Верни слово в слово отрывок из текста о сюжетологии: от слов "Предисловие" до слов "трудах В. Шмида." включительно.

• **Текстовый блок**:

⁂

В книге на основе сюжетологического подхода рассматриваются категории мотива, сюжета и жанра в их типологических отношениях и историко-генетических взаимосвязях в русской литературе.
Предисловие
Сюжетологию можно определить как литературоведческий подход, направленный на изучение сюжета как способа повествования, его элементарной структуры и функций в системе фольклорного и литературного произведения.
В отечественной науке о фольклоре и литературе сюжетология в ее методологически строгом виде берет начало в трудах А. Н. Веселовского, в первую очередь в его «Поэтике сюжетов». Свой глубокий вклад в сюжетологию внесли В. Я. Пропп, В. Б. Шкловский, Б. В. Томашевский, М. М. Бахтин, Ю. М. Лотман, Е. М. Мелетинский, Н. Д. Тамарченко, В. И. Тюпа и многие другие фольклористы и литературоведы. В зарубежной науке с сюжетологией во многих отношениях соотносится литературоведческая нарратология, что исчерпывающе раскрыто в трудах В. Шмида.
Наша книга состоит как из новых текстов, так и из ранее публиковавшихся, переработанных и дополненных новыми деталями и наблюдениями. В книге две части. Первая часть посвящена анализу мотива в его эпической (повествовательной) и лирической разновидностях, а также отношениям мотива и сюжета. Вторая часть посвящена отношениям сюжета и жанра – как в плане теоретической, так и в плане исторической поэтики. Последний аспект для нас особенно важен, и, отвечая ему, мы старались показать, что в историческом измерении поэтики именно сюжет в его динамике и развитии выступает одним из основных факторов образования новых жанров.

⁂

[Данные о положении слов и объектов]
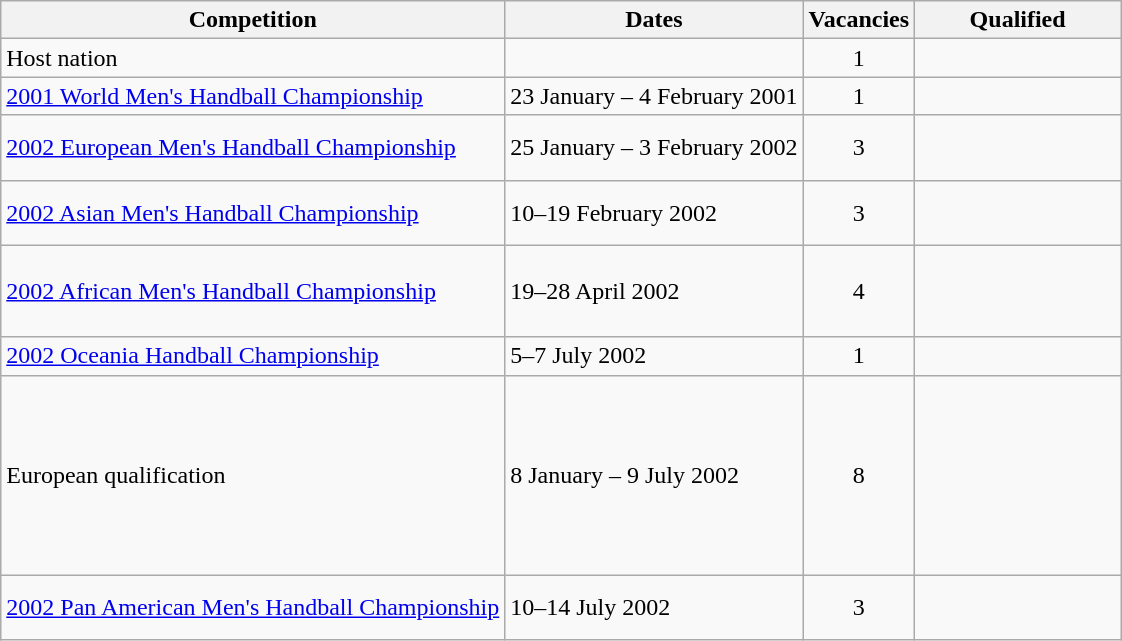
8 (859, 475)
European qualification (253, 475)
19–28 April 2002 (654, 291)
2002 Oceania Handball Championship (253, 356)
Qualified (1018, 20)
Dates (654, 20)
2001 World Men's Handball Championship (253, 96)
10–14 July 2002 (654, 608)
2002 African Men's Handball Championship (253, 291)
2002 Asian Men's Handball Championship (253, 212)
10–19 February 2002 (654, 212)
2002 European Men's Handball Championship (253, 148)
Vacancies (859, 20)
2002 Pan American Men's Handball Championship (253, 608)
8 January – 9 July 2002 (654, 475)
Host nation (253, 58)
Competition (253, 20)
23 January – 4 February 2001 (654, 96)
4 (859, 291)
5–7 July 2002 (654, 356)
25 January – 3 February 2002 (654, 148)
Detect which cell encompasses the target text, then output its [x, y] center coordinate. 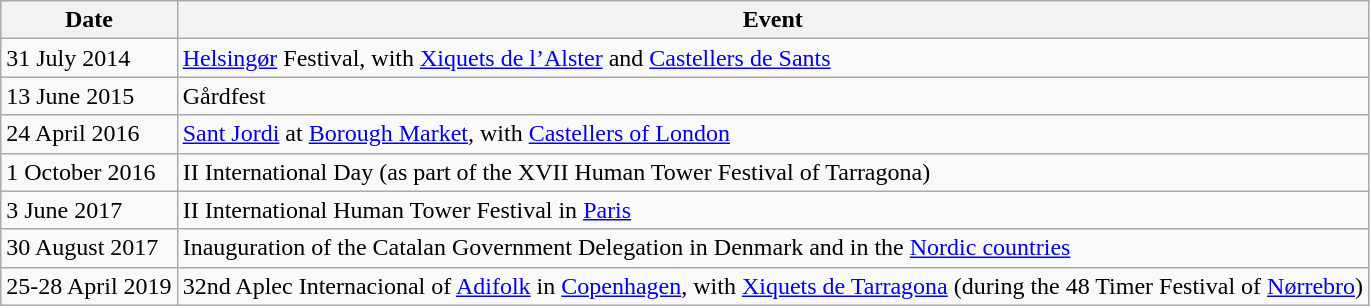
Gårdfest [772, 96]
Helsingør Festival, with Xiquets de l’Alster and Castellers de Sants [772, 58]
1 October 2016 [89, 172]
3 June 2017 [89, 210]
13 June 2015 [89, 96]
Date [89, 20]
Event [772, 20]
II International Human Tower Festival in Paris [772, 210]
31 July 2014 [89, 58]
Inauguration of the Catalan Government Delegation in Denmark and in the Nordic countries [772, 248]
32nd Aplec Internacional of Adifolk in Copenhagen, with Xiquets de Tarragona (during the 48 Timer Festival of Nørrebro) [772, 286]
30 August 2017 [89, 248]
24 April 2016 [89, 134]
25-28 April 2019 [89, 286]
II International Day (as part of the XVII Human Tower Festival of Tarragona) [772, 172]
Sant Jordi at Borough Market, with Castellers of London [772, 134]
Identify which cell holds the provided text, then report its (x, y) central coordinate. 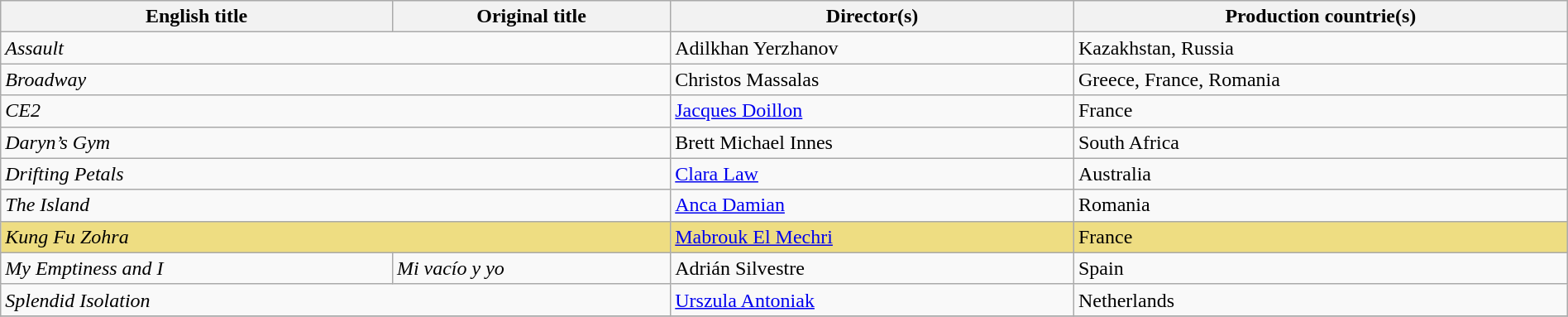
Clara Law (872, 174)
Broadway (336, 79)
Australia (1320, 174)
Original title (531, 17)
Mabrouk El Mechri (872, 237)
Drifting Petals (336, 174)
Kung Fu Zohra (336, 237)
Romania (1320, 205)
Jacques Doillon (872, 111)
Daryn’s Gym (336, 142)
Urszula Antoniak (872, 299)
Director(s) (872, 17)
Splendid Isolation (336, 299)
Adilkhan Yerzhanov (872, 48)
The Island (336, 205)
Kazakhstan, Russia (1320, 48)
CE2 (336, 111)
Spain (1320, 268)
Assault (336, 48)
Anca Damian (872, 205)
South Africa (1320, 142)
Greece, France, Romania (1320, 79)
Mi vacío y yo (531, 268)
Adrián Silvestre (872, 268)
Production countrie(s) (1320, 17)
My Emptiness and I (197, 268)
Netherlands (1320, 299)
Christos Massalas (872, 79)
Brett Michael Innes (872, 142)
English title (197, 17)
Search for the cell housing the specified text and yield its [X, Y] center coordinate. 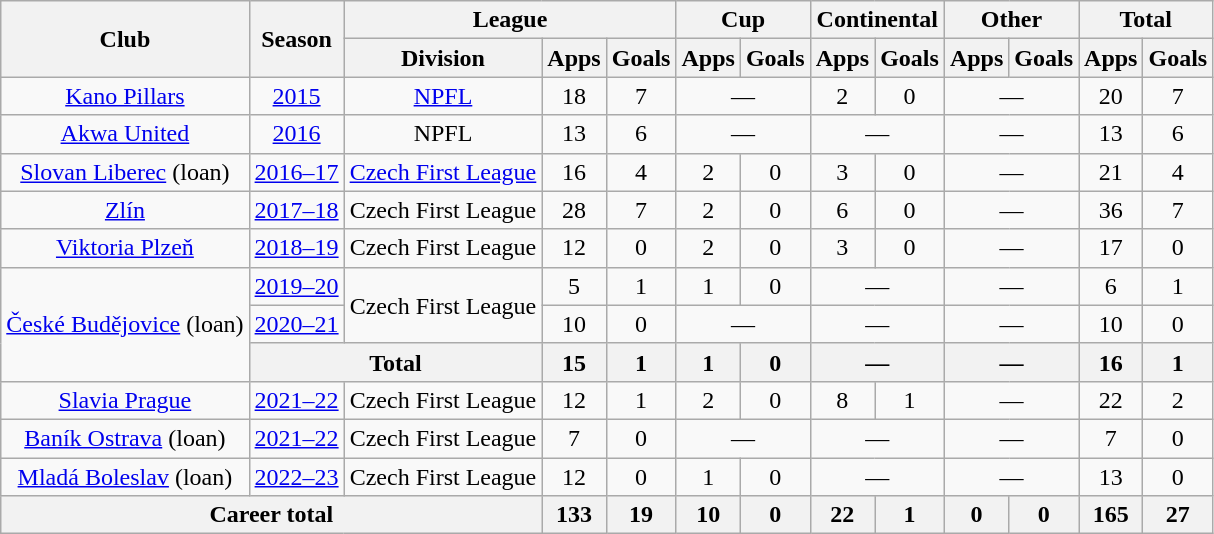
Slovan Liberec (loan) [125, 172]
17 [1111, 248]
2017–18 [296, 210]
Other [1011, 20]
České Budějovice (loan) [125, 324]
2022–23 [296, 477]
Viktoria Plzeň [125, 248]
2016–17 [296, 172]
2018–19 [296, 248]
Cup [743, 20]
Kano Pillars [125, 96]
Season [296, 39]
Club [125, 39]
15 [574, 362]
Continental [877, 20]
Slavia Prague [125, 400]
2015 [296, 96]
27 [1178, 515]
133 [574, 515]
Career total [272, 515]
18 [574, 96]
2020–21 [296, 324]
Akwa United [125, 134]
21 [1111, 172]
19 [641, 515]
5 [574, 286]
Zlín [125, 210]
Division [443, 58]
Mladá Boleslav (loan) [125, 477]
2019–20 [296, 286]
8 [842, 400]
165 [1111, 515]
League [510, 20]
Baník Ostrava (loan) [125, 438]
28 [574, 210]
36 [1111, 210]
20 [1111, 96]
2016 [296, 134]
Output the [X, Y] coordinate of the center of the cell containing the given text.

⁂

• **Результат**:
Предисловие
Сюжетологию можно определить как литературоведческий подход, направленный на изучение сюжета как способа повествования, его элементарной структуры и функций в системе фольклорного и литературного произведения.
В отечественной науке о фольклоре и литературе сюжетология в ее методологически строгом виде берет начало в трудах А. Н. Веселовского, в первую очередь в его «Поэтике сюжетов». Свой глубокий вклад в сюжетологию внесли В. Я. Пропп, В. Б. Шкловский, Б. В. Томашевский, М. М. Бахтин, Ю. М. Лотман, Е. М. Мелетинский, Н. Д. Тамарченко, В. И. Тюпа и многие другие фольклористы и литературоведы. В зарубежной науке с сюжетологией во многих отношениях соотносится литературоведческая нарратология, что исчерпывающе раскрыто в трудах В. Шмида.